[Entries on finding words and elements]
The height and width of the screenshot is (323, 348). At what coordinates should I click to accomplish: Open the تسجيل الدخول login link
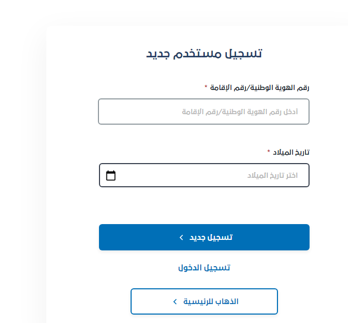pyautogui.click(x=204, y=268)

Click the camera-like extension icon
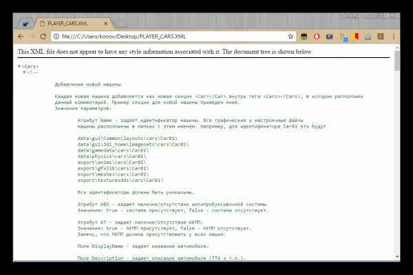(329, 37)
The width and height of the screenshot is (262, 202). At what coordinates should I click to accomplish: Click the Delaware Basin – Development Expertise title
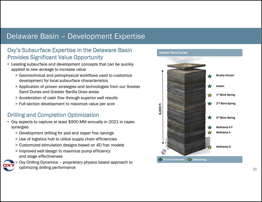pos(76,36)
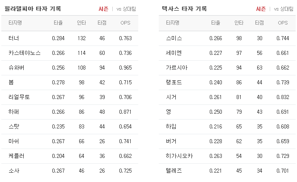
Task: Click 시거 OPS value 0.832
Action: click(283, 97)
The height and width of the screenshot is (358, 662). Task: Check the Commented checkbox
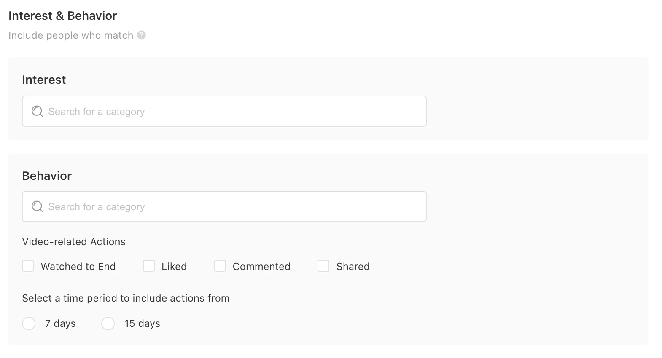click(220, 266)
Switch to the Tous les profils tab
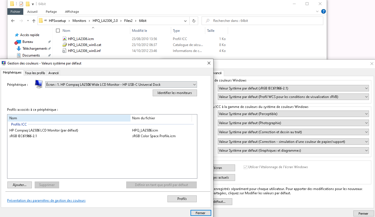 click(35, 73)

» **Goal of the exercise**: Copy the listing word for word, beginning at the line that contains "Click the camera-like extension icon" and continuing through its end. Leave the pictures out.

» **Answer**:
Click the camera-like extension icon
(329, 37)
The width and height of the screenshot is (262, 202). At what coordinates should I click to accomplish: Click the Delaware Basin – Development Expertise title
pos(76,36)
Task: Click 시거 OPS value 0.832
Action: click(283, 97)
The height and width of the screenshot is (358, 662). Task: Check the Commented checkbox
click(220, 266)
Switch to the Tous les profils tab
 click(35, 73)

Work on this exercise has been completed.